[Records]
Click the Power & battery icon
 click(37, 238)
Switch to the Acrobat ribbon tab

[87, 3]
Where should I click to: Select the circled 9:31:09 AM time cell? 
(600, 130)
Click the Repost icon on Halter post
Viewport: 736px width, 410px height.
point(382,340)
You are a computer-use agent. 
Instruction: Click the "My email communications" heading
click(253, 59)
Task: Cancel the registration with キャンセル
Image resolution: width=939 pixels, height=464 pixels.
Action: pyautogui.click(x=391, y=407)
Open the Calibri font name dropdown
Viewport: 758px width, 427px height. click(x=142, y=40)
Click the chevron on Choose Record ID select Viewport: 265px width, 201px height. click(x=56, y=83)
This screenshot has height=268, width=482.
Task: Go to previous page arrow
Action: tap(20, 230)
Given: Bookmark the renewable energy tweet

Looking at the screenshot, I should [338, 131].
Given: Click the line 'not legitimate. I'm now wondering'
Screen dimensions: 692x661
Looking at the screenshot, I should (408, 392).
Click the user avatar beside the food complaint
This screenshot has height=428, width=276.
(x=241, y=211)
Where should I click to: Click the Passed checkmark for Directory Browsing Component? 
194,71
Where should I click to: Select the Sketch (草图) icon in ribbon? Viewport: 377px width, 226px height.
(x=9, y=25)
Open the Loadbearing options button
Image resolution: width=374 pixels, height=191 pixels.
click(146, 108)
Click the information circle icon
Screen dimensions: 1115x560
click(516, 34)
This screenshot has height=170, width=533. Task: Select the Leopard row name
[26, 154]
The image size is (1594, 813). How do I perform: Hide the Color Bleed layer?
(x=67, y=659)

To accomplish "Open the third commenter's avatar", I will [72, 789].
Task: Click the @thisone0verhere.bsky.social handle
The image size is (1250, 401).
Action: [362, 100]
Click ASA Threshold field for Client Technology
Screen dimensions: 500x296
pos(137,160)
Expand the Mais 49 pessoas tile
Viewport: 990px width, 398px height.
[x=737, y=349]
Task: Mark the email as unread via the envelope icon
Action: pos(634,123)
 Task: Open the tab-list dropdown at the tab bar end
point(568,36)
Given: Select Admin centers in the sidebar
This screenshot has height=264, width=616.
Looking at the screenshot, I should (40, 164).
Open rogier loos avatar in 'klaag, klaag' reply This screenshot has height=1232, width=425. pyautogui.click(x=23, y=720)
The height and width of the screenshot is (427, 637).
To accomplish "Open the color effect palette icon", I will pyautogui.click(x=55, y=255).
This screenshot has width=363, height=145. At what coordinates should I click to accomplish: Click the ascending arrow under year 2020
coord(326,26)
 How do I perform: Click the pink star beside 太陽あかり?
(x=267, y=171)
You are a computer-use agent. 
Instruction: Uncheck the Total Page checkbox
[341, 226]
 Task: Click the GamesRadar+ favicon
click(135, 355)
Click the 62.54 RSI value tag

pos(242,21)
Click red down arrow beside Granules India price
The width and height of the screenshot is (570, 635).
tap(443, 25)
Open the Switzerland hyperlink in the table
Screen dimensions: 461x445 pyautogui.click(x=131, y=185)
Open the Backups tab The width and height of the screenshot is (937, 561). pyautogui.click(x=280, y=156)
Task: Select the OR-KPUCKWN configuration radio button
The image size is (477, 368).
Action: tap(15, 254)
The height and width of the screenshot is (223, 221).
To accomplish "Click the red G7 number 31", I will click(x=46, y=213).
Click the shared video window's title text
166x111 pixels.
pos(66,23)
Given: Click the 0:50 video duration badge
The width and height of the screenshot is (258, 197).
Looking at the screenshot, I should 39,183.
[/Records]
#### Work required
Please restate, word for word, the lines of the entries that run from the first line through the one holding "Given: Select Admin centers in the sidebar", and add nothing.

#### Reply
Click the Power & battery icon
 click(37, 238)
Switch to the Acrobat ribbon tab

[87, 3]
Where should I click to: Select the circled 9:31:09 AM time cell? 
(600, 130)
Click the Repost icon on Halter post
Viewport: 736px width, 410px height.
point(382,340)
You are a computer-use agent. 
Instruction: Click the "My email communications" heading
click(253, 59)
Task: Cancel the registration with キャンセル
Image resolution: width=939 pixels, height=464 pixels.
Action: pyautogui.click(x=391, y=407)
Open the Calibri font name dropdown
Viewport: 758px width, 427px height. click(x=142, y=40)
Click the chevron on Choose Record ID select Viewport: 265px width, 201px height. click(x=56, y=83)
This screenshot has height=268, width=482.
Task: Go to previous page arrow
Action: tap(20, 230)
Given: Bookmark the renewable energy tweet

Looking at the screenshot, I should [338, 131].
Given: Click the line 'not legitimate. I'm now wondering'
Screen dimensions: 692x661
Looking at the screenshot, I should (408, 392).
Click the user avatar beside the food complaint
This screenshot has height=428, width=276.
(x=241, y=211)
Where should I click to: Click the Passed checkmark for Directory Browsing Component? 
194,71
Where should I click to: Select the Sketch (草图) icon in ribbon? Viewport: 377px width, 226px height.
(x=9, y=25)
Open the Loadbearing options button
Image resolution: width=374 pixels, height=191 pixels.
click(146, 108)
Click the information circle icon
Screen dimensions: 1115x560
click(516, 34)
This screenshot has height=170, width=533. Task: Select the Leopard row name
[26, 154]
The image size is (1594, 813). How do I perform: Hide the Color Bleed layer?
(x=67, y=659)

To accomplish "Open the third commenter's avatar", I will [72, 789].
Task: Click the @thisone0verhere.bsky.social handle
The image size is (1250, 401).
Action: [362, 100]
Click ASA Threshold field for Client Technology
Screen dimensions: 500x296
pos(137,160)
Expand the Mais 49 pessoas tile
Viewport: 990px width, 398px height.
[x=737, y=349]
Task: Mark the email as unread via the envelope icon
Action: pos(634,123)
 Task: Open the tab-list dropdown at the tab bar end
point(568,36)
Given: Select Admin centers in the sidebar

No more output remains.